I would like to go over more often to our nearest neighbours the two Englishmen but Kotzee hates them. Honestly, I’m beginning to think Kotzee is a bit mad. He keeps bragging about how he was a Boer spy in the Great War and was put in gaol as a rebel. Now if there’s one thing I can’t stand at any price its a beastly disloyal South African. One can understand Irish Catholics or any Irishman living in Ireland and being rebels – after all Ireland is a country inhabited by a Celtic race ruled by a foreign power in armed occupation of the land.

In South Africa, a mixed population of whites rule themselves under the protection of Britain and are themselves the Power in armed occupation of a land that really belongs to the Blacks.
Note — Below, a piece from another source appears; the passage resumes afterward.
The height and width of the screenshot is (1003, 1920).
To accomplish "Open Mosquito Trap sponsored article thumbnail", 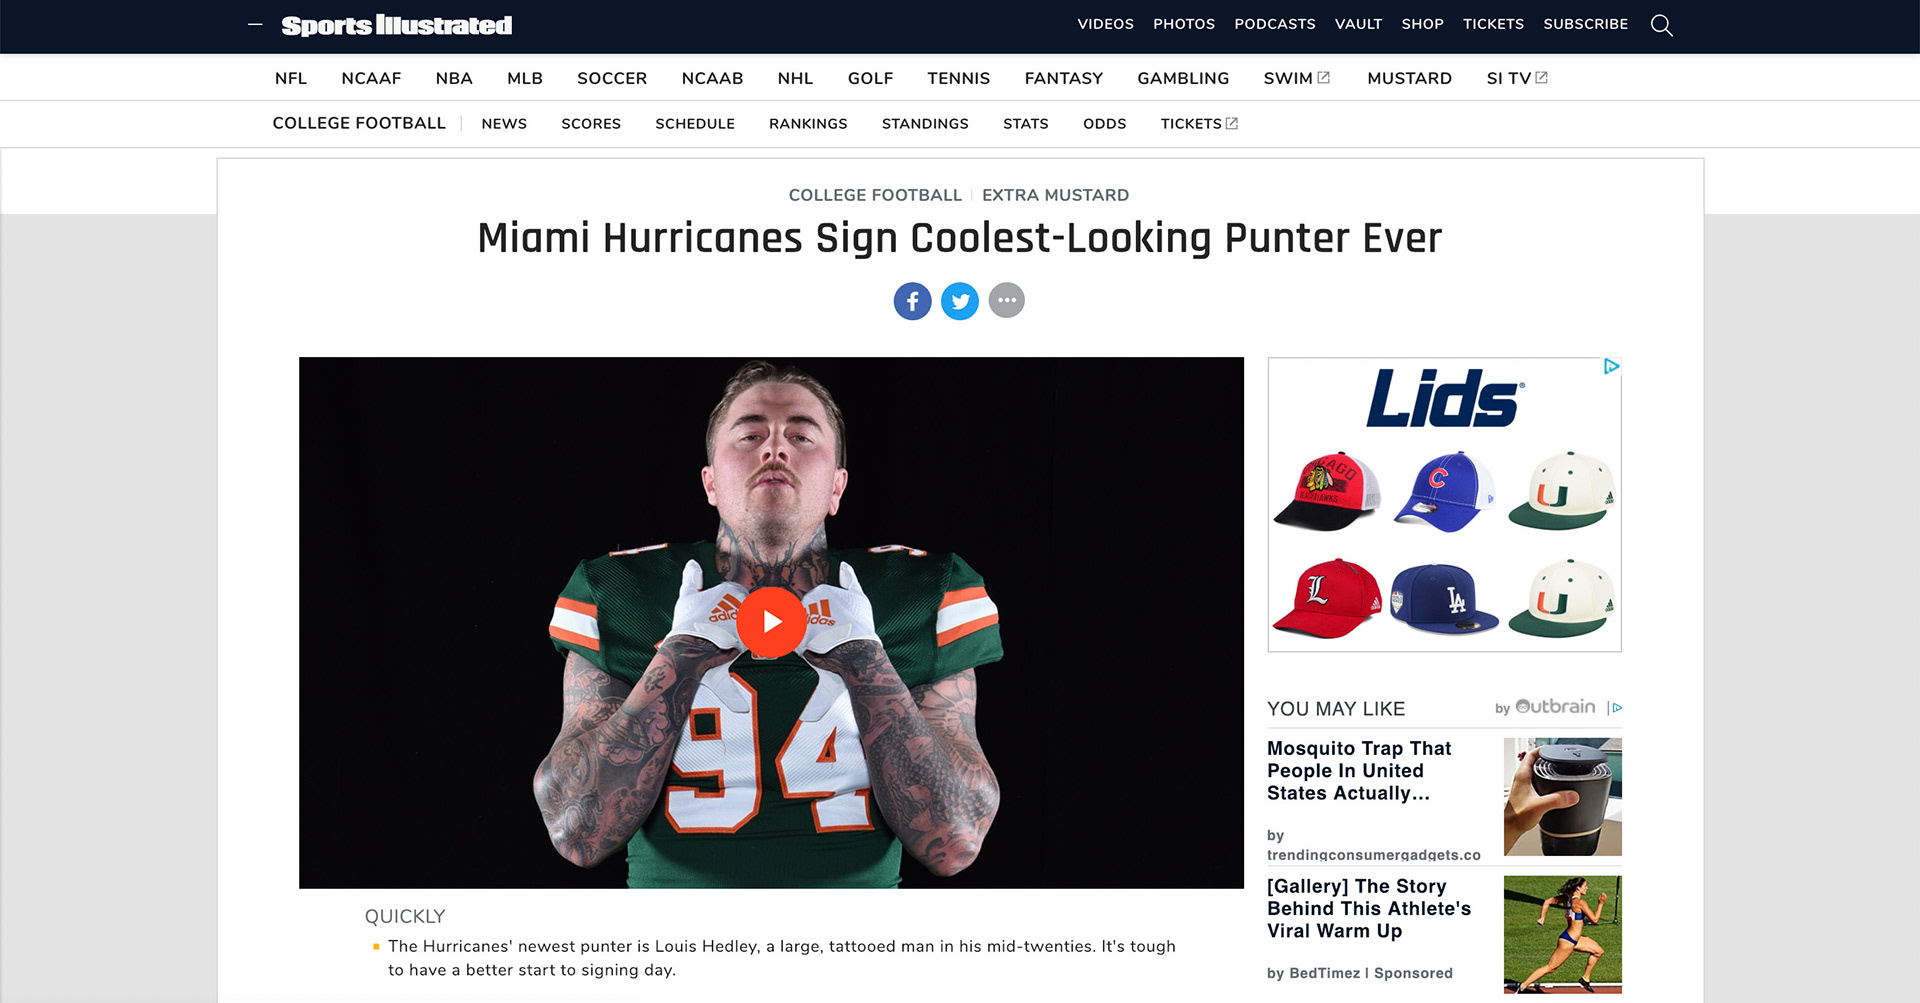I will coord(1562,797).
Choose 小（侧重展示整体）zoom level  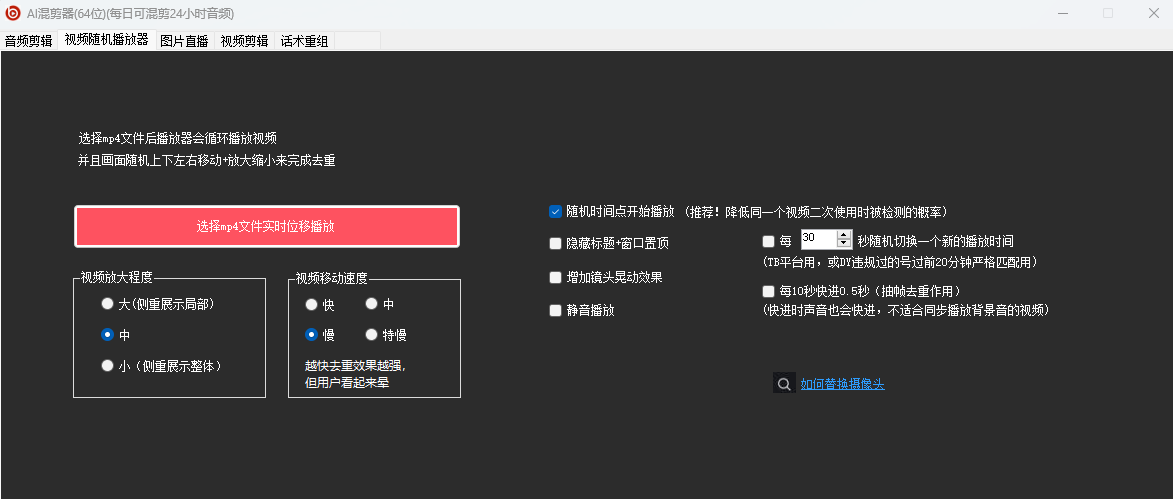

Kotzee, however, won’t agree only rave – I asked him what personal grievance he had – he has been born and bred under the Union Jack, has never been under its folds, his people are wealthy distinguished citizens of the Empire, his Uncle is a peer of Britain and the second citizen of Africa. Kruger I could understand being anti-British but he isn’t, though a Burgher of the Transvaal Republic he fought against Britain and was a prisoner of war at St Helena for nearly two years.
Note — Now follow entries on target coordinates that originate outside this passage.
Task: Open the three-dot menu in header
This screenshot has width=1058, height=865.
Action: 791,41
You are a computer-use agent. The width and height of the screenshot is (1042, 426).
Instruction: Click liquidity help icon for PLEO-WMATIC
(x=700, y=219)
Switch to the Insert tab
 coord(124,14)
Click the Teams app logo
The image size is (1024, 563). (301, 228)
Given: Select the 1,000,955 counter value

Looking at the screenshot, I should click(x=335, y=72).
But Kotzee can only rant and rave absolute nonsense. He boasts of refusing to ride transport with an Englishman, and about a dozen other cases of cutting off one’s own nose to spite one’s face. It all makes me sick and honestly, he not only talks like a madman when on the subject but looks like one.

I’ve found all the Englishmen I’ve met to be splendid fellows and our two neighbours, in particular, have been awfully good to me. Their place has a rather gruesome history. It was owned by a pioneer one of a kind one reads of – father a judge in the Indian Civil Service, one brother a general in the British Army, another in the navy. He himself lived as a sort of unofficial king amongst the natives. One night two or three chaps including Kotzee were over there and Devereux seemed awfully depressed. He bucked up whilst playing poker and afterwards made tea or coffee for the lot.
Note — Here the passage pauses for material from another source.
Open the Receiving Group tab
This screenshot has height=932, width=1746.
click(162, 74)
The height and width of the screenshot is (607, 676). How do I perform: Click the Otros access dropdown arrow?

The others slept in an outbuilding and during the night heard a shot. Nobody bothered as when dogs keep barking at night lots of fellows go out and fire a round or two to scare any intruders.

Next morning, however, when going into the dining room one of the guests found Devereaux at the head of the table with his head in his arms – thinking him asleep he went up to shake him when to his horror he found Devereux’s head in a pool of blood and a revolver grasped in his right hand. The poor chap was stone dead and had left a letter asking the others to bury him on the top of a high hill opposite the house.

He wanted his spirit to sit there and watch Wedza and the farm he had made. There’s a beautiful orchard around the house – guavas, oranges, loquats, lemons and other fruit – queerly enough looking down from Devereux’s grave the whole orchard is a huge Union Jack.

Nearly everybody about here seems queer – one chap, of good English family, has been all over the world and was blockade running during the Russo-Japanese war – now he lives all alone right away in the hills quarrelling with his only neighbour an old Highland ex-shepherd and ex-regular – Black Watch. The Highlander to is queer – he had sunstroke badly in India and gets all kinds of funny ideas.

Airth the manager of a ranch adjoining us is another Highlander – a jolly fine chap but gets awfully drunk on kaffir Beer – Hunter another Highlander is a very wealthy trader but also drinks heavily – sometimes they all get together and booze for a week.

It’s too dark to write and beastly cold.